Why Southwest Airlines Once Claimed To Be Texas' Top Liquor Distributor

Many airline companies understand that passengers enjoy an alcoholic beverage every once in a while. It's why you can find bars inside most major airports and why most airlines serve alcoholic drinks during flights — though drinking on flights might be coming to a stop soon. Even so, very few people are likely to equate airlines with liquor distributors like taverns and clubs, except maybe in the fact that you can't BYOB on a flight. They almost certainly wouldn't think an airline was the top premium liquor distributor for an entire state, but for a brief period in the '70s, Southwest Airlines claims it held that title.

Today, Southwest is one of the four biggest airlines in the United States. It flies tens of millions of passengers each year. The company wasn't always that big, however. In the early '70s, when Southwest was starting out, it was a small airline that lost money and ran into legal issues at every turn. To grow from that to its current standing is quite a feat. The airline got there, at least partially, due to a promotion it ran in 1973: Giving away free bottles of booze to customers.

Southwest Airlines uses liquor to beat its competition

To help Southwest Airlines increase its customer base and eventually turn a profit, it began selling one-way fares for $13 and roundtrips for $25 on certain popular flights in 1972. Though Southwest was the first company to do this, Braniff — a major airline at the time and fledgling Southwest's direct competitor — hopped on the bandwagon to stay competitive. To ensure it wouldn't lose business to Braniff in what became known as the "$13 Fare War," Southwest had to do something fast.
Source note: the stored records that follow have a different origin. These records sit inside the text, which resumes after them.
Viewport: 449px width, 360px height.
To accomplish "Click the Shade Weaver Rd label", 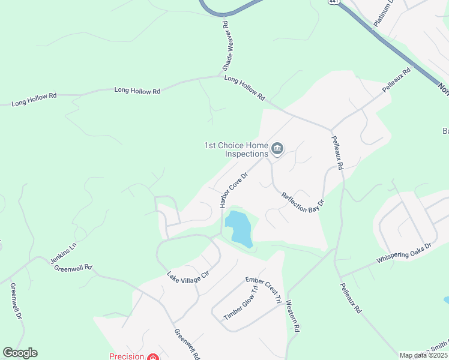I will point(226,46).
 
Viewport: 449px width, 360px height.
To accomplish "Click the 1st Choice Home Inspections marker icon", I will point(277,148).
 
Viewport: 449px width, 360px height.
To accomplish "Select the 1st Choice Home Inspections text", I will point(235,149).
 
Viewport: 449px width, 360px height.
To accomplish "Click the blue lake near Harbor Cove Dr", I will point(239,229).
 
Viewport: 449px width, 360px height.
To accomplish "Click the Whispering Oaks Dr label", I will point(404,253).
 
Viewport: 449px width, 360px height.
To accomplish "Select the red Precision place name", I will point(127,356).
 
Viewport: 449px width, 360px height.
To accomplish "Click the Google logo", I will point(20,353).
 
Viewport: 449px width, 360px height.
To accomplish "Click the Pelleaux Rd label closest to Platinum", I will point(397,80).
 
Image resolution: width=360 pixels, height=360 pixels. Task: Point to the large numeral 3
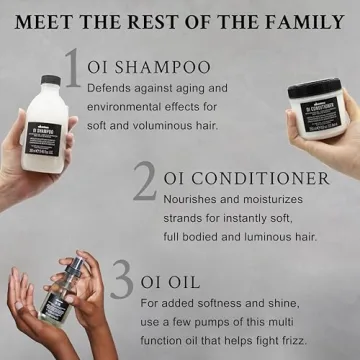tap(121, 280)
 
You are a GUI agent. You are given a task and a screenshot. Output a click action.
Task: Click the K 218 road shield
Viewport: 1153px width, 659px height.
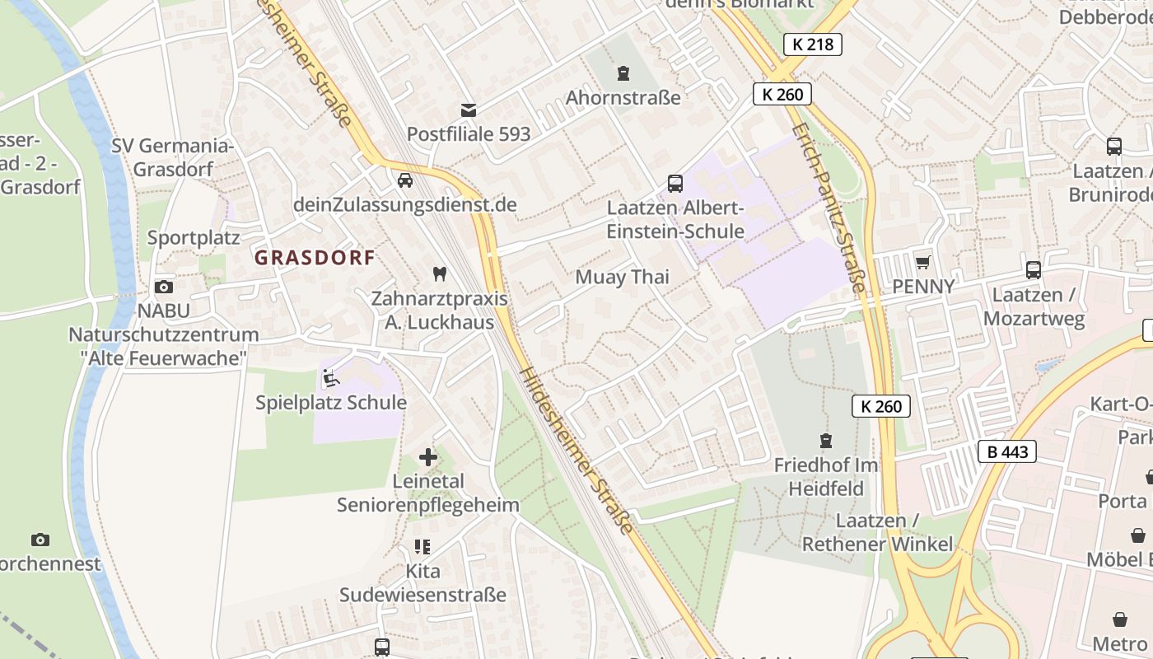click(x=812, y=44)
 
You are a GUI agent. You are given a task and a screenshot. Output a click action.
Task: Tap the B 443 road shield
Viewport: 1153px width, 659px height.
click(x=1006, y=451)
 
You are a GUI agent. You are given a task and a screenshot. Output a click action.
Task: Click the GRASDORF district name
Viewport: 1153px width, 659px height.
click(x=315, y=257)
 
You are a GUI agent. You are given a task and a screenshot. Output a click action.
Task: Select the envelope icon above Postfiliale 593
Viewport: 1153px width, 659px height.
click(x=469, y=110)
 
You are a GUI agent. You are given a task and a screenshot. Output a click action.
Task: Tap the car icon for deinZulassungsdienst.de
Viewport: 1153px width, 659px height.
click(x=404, y=180)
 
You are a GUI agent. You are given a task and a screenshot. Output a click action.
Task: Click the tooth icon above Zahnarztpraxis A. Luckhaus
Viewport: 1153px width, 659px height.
click(x=439, y=273)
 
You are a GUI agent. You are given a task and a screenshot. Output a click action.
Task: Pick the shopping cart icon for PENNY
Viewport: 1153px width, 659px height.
click(x=923, y=262)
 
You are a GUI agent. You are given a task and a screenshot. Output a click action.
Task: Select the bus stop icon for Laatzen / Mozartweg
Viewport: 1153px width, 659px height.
click(x=1033, y=269)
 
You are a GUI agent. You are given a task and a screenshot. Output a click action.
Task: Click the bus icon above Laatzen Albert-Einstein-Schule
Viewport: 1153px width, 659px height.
click(x=675, y=183)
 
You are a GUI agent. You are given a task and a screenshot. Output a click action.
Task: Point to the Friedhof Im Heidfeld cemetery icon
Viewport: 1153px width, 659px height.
click(x=826, y=441)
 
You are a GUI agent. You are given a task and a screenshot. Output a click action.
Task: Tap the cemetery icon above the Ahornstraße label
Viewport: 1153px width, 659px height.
click(x=623, y=73)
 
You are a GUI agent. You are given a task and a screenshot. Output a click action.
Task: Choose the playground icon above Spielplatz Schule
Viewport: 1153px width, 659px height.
click(x=331, y=378)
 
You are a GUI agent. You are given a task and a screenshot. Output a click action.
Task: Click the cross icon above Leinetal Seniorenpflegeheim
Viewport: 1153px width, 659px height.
click(x=428, y=456)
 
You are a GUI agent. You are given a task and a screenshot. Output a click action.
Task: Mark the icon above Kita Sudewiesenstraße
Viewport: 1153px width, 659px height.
click(x=422, y=547)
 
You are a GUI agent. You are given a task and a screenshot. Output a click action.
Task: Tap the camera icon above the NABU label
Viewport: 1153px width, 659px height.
click(x=164, y=287)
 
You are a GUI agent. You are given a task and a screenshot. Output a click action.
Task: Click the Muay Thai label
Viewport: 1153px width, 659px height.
click(x=622, y=277)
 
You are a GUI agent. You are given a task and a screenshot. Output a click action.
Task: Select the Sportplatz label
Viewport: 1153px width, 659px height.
click(x=194, y=238)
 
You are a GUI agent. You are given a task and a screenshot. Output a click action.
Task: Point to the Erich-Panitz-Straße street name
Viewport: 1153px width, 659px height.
click(x=829, y=208)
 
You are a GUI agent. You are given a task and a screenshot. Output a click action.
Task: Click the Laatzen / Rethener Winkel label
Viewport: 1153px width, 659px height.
click(x=877, y=533)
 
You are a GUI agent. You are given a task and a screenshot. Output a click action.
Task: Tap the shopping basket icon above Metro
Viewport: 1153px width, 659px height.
click(x=1120, y=619)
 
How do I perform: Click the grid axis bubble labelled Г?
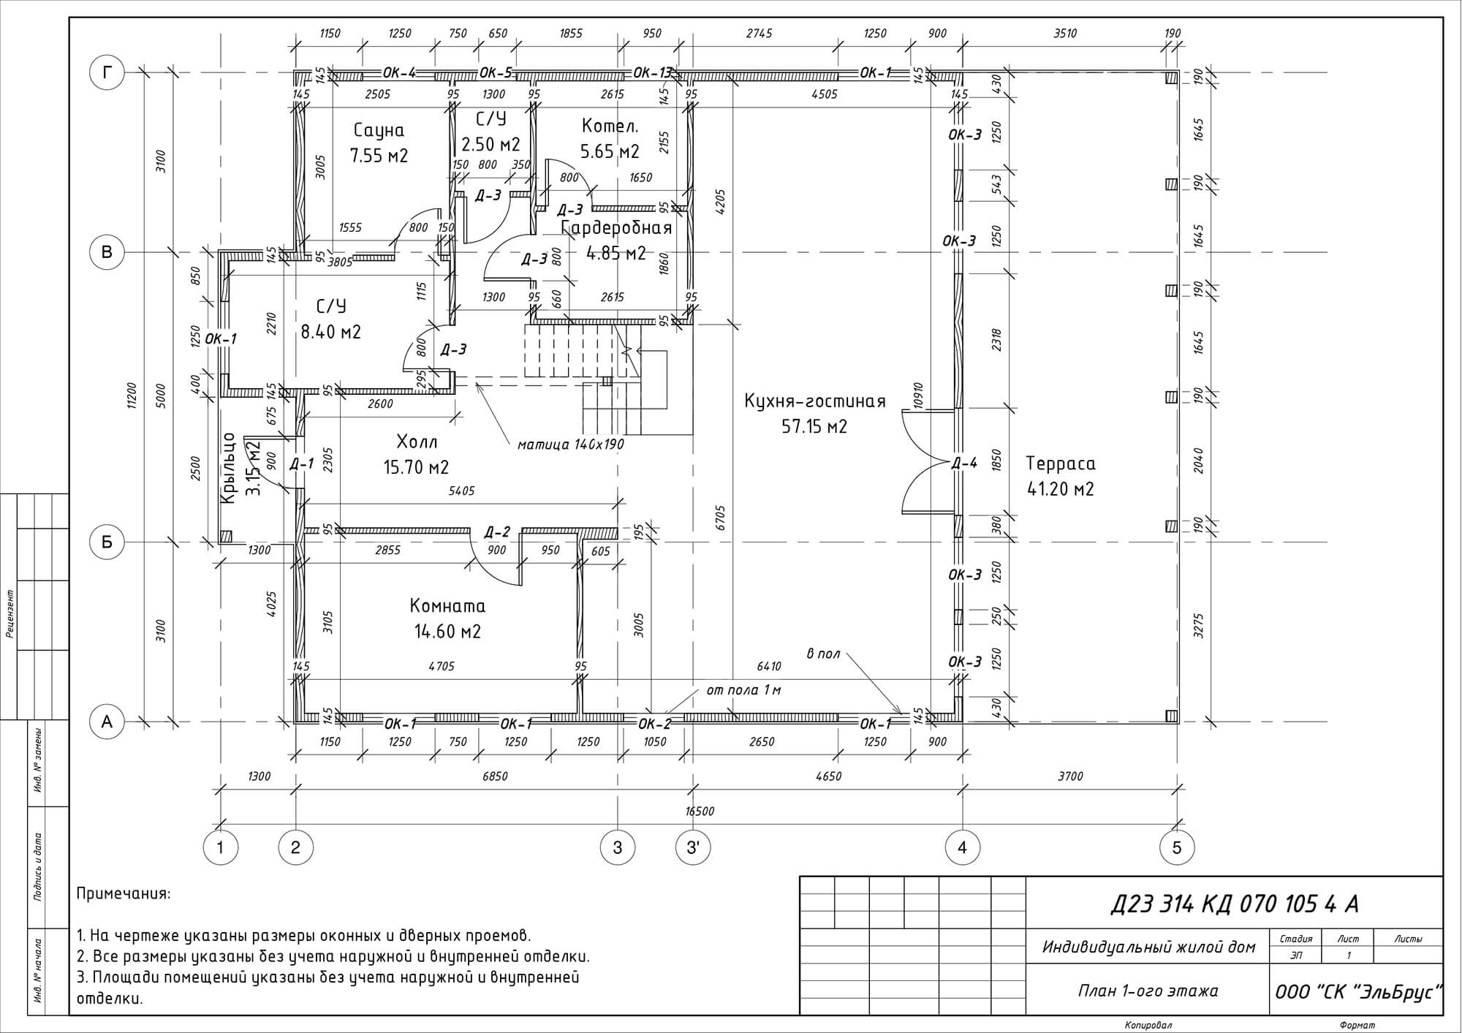coord(107,72)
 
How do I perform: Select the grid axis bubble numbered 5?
coord(1177,848)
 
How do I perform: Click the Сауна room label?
coord(379,130)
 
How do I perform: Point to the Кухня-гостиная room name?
coord(815,401)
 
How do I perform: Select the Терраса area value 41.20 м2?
coord(1061,489)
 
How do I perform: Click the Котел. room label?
coord(610,126)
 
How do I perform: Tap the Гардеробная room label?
coord(616,228)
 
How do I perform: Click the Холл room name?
coord(417,442)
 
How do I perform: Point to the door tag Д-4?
coord(964,463)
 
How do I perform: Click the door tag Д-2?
coord(497,532)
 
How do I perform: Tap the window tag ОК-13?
coord(652,72)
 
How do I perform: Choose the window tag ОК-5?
coord(496,72)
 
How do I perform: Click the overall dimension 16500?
coord(700,811)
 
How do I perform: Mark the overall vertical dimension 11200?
coord(132,397)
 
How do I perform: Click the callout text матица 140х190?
coord(571,444)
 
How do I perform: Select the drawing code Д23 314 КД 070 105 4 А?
coord(1235,904)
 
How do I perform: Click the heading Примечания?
coord(124,893)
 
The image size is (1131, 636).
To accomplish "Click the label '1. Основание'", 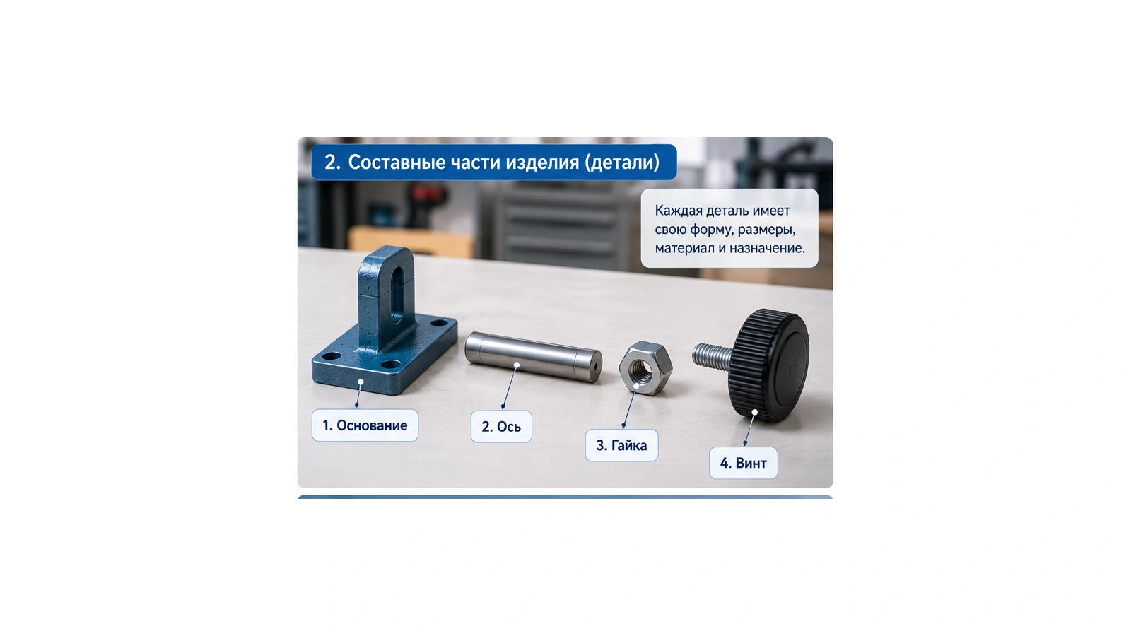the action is click(365, 425).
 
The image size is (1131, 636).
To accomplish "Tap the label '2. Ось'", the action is click(501, 427).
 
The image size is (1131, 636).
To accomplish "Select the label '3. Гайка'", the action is click(621, 445).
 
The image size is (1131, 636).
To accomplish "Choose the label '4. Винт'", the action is click(743, 463).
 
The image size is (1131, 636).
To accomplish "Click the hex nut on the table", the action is click(646, 367).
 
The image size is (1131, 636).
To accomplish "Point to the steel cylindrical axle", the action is click(533, 356).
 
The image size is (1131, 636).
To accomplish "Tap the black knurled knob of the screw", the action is click(768, 365).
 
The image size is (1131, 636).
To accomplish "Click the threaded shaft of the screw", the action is click(713, 356).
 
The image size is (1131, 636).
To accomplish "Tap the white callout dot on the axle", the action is click(517, 365).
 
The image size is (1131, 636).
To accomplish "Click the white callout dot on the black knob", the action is click(754, 413).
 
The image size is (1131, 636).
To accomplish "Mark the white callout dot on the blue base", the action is click(361, 382).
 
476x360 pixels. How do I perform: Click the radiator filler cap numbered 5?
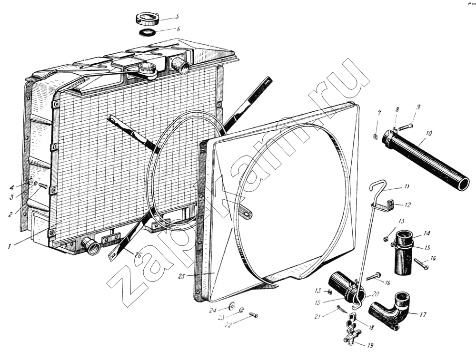(x=147, y=20)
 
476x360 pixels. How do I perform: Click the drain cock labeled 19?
(x=350, y=336)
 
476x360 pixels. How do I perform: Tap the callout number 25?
(x=181, y=276)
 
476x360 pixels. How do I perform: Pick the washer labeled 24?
(x=232, y=305)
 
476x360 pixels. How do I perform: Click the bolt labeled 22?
(x=253, y=315)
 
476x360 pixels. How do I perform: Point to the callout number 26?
(x=138, y=255)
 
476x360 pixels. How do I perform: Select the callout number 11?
(x=406, y=186)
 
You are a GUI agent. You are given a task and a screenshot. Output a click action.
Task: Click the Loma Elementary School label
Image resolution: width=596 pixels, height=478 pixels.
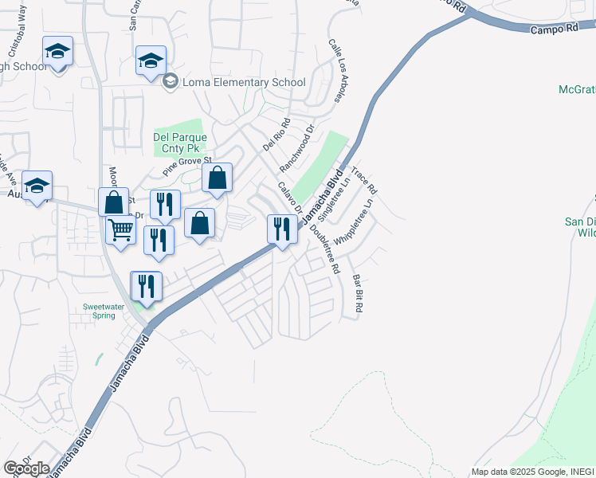[244, 82]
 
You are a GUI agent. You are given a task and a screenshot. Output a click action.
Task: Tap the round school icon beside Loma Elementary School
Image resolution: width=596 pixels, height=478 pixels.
[170, 81]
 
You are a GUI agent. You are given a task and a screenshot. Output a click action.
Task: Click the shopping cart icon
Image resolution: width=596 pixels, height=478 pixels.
[120, 230]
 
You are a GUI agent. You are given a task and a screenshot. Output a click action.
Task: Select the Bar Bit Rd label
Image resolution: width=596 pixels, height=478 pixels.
[358, 293]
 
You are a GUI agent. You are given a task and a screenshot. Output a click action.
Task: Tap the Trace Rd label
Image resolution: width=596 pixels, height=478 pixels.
[363, 181]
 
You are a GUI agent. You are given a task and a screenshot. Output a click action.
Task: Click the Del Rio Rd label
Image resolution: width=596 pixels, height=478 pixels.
[277, 135]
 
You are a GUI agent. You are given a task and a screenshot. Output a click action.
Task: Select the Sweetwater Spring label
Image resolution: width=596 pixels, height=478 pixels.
[104, 310]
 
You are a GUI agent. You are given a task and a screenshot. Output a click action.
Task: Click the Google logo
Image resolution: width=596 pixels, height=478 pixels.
[26, 468]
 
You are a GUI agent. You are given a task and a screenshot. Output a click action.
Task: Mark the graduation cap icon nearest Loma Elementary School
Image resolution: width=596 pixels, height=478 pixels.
[151, 61]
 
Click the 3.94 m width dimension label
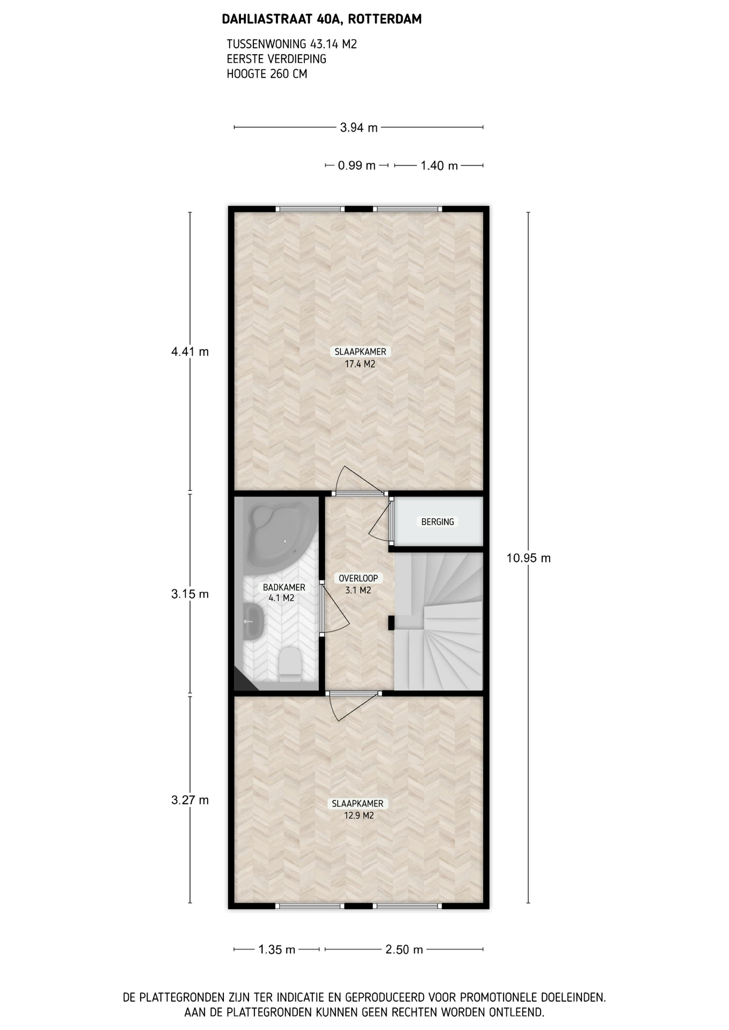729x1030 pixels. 359,128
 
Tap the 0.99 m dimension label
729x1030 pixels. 356,166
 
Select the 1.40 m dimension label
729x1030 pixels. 439,166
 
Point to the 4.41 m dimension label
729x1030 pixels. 190,352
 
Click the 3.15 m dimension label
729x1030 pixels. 190,594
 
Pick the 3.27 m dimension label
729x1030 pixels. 190,800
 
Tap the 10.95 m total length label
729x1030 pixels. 529,558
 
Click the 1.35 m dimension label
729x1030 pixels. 277,950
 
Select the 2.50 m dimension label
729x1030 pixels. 404,950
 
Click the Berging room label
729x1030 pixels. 438,521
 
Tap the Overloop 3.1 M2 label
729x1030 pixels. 358,584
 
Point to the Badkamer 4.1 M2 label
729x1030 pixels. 283,592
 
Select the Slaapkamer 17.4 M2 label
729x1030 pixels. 360,358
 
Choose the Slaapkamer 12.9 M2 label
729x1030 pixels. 359,810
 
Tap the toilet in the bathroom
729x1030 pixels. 290,664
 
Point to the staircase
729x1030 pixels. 439,621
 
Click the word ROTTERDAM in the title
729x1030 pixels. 384,20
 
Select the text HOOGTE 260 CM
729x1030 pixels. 267,74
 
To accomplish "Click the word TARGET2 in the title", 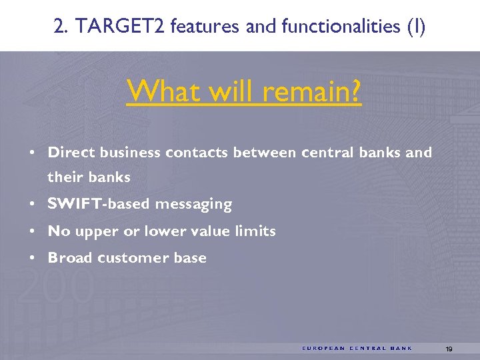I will [123, 26].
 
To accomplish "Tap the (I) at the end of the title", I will [415, 26].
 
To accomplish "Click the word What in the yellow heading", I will [158, 91].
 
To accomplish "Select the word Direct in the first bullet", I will [71, 152].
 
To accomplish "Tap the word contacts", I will [197, 152].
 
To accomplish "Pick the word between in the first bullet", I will [264, 152].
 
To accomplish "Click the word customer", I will [133, 258].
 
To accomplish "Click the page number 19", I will [449, 349].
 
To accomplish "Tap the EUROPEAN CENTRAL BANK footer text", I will [357, 348].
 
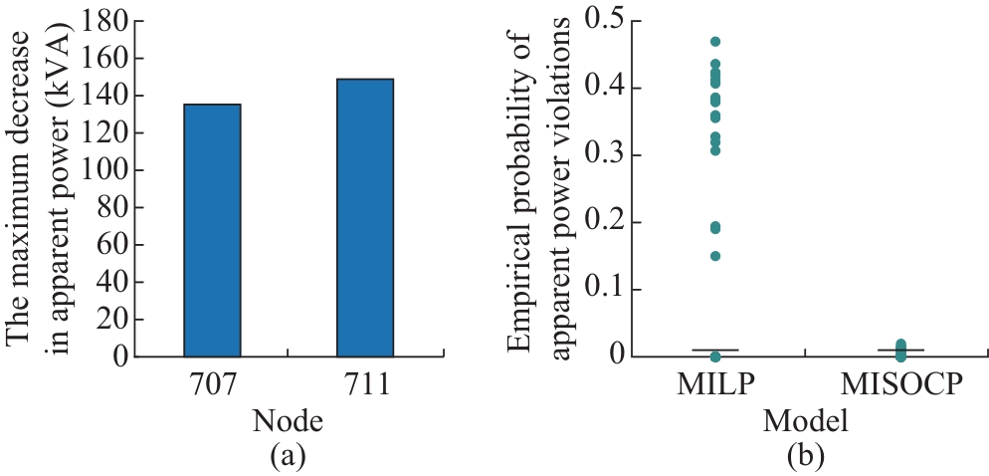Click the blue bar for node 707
[x=212, y=229]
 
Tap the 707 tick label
[x=212, y=384]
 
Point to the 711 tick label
[x=365, y=384]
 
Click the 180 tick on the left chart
[x=107, y=21]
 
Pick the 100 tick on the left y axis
[x=107, y=170]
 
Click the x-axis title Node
[x=289, y=420]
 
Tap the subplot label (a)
[x=289, y=456]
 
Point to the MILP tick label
[x=714, y=384]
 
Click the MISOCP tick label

On February 1, 1973, the airline announced its biggest promotion yet. Southwest passengers were now given the choice between paying the $13 fare or opting to pay the full $26 price. If they took the latter, they'd receive a bottle of their choice that included Chivas Regal, Crown Royal, or Smirnoff vodka. Quite a few passengers enjoyed the gift more than the discount, especially businessmen paying their fares with corporate accounts. The number of bottles Southwest gave away from February and March of that year allegedly made Southwest Texas' top liquor distributor for premium liquor, according to Southwest legend.

The new promotion for Southwest didn't just garnish the airline enough loyal customers to survive and profit. It proved too much for Braniff to match. As Southwest's numbers continued to rise throughout the next decade, Braniff saw its doors close for good.